> _What you should do_: Swap "toolbar icon" for "toolbar button" in the data from the line that has "Given: Click the Uninstall" through the line that has "Action: 309,95", and give those lines back with nothing else changed.

> _Data_:
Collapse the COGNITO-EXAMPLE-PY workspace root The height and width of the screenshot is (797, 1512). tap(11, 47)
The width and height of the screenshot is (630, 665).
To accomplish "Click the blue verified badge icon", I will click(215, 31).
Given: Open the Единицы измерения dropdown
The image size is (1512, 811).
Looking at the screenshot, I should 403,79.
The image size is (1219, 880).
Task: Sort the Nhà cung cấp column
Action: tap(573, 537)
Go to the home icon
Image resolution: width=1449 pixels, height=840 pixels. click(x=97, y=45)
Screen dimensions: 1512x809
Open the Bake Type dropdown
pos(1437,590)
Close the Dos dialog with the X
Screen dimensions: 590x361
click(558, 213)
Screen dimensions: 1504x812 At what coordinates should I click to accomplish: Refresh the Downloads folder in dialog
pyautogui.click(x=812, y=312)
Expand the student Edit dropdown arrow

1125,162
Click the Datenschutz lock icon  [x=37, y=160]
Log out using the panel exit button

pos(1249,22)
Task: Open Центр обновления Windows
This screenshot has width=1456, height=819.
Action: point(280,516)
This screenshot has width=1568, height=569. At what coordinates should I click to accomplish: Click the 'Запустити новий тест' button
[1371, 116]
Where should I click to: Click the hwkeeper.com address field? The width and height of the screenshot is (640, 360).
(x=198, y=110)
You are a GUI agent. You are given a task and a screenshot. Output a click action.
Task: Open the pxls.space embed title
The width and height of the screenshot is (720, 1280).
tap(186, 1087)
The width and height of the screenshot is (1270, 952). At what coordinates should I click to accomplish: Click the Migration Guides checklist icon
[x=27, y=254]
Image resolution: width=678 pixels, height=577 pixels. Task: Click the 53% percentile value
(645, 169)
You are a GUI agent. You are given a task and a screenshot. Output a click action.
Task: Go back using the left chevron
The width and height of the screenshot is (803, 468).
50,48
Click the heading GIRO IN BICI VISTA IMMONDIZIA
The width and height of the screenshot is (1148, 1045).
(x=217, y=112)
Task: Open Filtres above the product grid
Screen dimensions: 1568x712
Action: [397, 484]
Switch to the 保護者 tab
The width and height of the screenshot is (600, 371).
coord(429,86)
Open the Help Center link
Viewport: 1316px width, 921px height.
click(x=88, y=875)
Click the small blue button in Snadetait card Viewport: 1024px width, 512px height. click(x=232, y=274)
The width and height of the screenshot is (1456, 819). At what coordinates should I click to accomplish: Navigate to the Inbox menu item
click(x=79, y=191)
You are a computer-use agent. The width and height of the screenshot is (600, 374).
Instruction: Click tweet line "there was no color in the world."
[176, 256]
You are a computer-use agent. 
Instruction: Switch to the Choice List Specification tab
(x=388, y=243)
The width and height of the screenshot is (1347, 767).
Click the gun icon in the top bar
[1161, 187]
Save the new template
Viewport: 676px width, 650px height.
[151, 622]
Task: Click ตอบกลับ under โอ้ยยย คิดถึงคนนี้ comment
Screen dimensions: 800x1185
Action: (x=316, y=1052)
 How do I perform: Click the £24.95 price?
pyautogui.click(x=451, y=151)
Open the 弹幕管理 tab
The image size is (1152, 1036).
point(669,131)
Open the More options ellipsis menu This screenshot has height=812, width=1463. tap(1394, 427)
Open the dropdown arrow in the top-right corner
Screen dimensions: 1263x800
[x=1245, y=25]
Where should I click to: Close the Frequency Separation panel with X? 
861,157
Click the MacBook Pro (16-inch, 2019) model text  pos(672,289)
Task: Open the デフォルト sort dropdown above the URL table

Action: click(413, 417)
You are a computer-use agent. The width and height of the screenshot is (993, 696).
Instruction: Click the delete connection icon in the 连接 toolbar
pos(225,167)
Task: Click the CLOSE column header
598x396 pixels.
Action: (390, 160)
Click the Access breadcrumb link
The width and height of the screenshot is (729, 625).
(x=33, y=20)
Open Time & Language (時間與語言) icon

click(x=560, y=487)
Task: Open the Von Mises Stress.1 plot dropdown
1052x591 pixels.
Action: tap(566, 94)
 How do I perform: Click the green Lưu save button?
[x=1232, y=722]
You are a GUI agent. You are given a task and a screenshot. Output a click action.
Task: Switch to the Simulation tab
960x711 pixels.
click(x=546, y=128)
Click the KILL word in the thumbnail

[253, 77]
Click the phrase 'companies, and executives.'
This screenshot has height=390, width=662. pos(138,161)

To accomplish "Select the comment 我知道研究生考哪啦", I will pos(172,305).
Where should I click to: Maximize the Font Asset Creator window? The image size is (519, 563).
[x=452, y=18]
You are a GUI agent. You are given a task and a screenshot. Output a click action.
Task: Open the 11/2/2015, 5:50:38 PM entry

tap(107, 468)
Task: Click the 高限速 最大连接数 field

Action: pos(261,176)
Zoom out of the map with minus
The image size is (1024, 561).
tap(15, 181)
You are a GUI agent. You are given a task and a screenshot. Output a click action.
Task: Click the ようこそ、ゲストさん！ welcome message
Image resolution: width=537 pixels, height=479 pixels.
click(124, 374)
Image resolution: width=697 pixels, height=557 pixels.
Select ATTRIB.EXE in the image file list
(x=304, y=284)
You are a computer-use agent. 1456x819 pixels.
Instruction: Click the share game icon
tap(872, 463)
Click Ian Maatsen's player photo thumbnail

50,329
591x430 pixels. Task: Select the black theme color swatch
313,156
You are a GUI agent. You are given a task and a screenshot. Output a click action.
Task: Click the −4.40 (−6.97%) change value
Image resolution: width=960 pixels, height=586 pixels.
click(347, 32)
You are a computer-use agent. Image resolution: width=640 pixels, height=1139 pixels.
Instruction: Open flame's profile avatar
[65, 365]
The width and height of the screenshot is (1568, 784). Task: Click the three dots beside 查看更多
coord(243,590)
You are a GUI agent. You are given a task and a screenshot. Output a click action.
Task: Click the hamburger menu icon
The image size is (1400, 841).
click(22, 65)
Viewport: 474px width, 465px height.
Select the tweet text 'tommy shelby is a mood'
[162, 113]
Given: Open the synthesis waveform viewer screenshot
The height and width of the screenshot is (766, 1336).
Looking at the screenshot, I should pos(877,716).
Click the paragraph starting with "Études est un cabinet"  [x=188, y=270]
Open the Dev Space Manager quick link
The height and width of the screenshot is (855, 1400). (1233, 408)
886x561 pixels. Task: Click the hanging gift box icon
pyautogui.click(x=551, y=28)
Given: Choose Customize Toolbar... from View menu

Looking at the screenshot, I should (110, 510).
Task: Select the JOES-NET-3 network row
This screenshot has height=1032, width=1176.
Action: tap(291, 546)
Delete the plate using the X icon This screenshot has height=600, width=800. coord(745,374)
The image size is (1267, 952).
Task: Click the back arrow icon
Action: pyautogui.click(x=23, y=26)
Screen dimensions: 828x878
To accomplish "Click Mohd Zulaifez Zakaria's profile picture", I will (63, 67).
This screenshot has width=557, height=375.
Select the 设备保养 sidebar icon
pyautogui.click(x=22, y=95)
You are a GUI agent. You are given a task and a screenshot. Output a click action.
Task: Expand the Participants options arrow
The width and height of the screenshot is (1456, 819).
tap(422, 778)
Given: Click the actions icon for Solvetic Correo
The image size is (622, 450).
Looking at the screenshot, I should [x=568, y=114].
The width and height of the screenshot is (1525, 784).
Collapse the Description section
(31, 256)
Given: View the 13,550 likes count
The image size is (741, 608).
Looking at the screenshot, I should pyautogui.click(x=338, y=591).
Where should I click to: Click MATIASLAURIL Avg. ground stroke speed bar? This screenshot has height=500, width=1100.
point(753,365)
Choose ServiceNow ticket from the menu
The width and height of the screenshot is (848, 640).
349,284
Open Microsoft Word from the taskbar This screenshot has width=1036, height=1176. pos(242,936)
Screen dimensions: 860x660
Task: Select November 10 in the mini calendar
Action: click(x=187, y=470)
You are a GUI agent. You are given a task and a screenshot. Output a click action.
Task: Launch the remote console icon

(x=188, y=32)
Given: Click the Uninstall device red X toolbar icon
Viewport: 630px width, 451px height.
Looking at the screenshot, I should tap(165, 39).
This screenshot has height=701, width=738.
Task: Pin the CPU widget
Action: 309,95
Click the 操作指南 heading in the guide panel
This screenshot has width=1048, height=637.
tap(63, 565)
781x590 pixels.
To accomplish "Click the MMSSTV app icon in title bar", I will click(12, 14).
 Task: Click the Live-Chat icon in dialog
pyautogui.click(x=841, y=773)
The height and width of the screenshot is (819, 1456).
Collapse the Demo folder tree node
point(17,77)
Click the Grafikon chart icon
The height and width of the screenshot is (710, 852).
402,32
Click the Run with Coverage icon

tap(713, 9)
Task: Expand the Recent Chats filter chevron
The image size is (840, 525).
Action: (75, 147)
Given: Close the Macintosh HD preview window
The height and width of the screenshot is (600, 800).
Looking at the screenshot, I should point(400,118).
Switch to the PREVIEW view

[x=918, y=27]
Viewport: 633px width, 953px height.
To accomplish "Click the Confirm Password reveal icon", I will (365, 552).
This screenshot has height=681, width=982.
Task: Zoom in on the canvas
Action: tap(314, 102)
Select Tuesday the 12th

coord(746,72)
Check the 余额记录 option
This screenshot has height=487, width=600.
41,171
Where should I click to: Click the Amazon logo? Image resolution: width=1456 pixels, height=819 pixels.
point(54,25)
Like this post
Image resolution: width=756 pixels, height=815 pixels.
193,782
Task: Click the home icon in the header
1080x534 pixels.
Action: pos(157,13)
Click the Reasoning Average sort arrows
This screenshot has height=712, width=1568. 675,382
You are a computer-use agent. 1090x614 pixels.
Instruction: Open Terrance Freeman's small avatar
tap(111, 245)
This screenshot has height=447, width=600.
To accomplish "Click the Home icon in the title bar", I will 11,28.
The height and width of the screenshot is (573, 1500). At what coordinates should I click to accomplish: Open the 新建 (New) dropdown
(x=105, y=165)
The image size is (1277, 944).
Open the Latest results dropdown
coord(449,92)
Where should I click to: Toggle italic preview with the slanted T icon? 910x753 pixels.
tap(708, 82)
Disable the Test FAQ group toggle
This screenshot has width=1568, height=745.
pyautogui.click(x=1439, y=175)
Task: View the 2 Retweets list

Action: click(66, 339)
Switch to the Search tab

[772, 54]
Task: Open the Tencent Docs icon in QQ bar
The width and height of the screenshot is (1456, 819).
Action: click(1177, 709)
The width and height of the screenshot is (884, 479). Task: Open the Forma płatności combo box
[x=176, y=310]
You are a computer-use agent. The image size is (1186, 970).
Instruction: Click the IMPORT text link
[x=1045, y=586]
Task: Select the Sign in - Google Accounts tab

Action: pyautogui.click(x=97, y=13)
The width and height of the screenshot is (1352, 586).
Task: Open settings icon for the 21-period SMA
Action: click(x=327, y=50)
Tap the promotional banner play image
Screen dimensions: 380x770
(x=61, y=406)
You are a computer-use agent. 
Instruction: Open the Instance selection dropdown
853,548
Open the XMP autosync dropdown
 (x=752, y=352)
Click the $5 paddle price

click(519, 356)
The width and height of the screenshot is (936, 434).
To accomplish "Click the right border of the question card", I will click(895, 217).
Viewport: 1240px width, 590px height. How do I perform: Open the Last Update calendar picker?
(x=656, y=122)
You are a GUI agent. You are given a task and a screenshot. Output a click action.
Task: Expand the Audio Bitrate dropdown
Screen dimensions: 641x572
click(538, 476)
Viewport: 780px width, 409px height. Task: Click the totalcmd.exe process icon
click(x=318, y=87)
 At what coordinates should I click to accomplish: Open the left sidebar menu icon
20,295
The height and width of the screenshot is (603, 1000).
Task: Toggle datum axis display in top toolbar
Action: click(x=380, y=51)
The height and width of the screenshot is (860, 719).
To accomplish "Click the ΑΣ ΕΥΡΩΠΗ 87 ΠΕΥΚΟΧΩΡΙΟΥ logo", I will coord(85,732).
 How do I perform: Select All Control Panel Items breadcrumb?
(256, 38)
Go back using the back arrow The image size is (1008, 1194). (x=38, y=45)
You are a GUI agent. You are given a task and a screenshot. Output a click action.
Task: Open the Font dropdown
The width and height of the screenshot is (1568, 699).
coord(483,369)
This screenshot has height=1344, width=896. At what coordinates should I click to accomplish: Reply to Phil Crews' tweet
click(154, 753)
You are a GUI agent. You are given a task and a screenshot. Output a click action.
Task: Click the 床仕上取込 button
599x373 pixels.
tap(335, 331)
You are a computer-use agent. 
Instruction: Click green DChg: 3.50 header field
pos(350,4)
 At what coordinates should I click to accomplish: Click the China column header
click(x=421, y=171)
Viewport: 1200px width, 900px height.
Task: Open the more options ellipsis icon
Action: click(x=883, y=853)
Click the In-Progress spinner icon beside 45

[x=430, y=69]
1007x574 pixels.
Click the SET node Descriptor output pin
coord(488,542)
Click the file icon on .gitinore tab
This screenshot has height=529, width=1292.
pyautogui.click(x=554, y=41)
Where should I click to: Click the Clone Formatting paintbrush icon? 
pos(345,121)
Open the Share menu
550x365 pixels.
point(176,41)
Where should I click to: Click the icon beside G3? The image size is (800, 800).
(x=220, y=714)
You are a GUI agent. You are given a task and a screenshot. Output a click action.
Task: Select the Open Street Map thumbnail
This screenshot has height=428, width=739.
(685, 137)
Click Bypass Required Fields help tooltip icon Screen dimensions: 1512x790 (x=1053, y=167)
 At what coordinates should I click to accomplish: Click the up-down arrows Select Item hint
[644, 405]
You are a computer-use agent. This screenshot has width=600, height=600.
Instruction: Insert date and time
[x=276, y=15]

> _Exercise answer_:
Given: Click the Uninstall device red X toolbar button
Viewport: 630px width, 451px height.
Looking at the screenshot, I should tap(165, 39).
This screenshot has height=701, width=738.
Task: Pin the CPU widget
Action: 309,95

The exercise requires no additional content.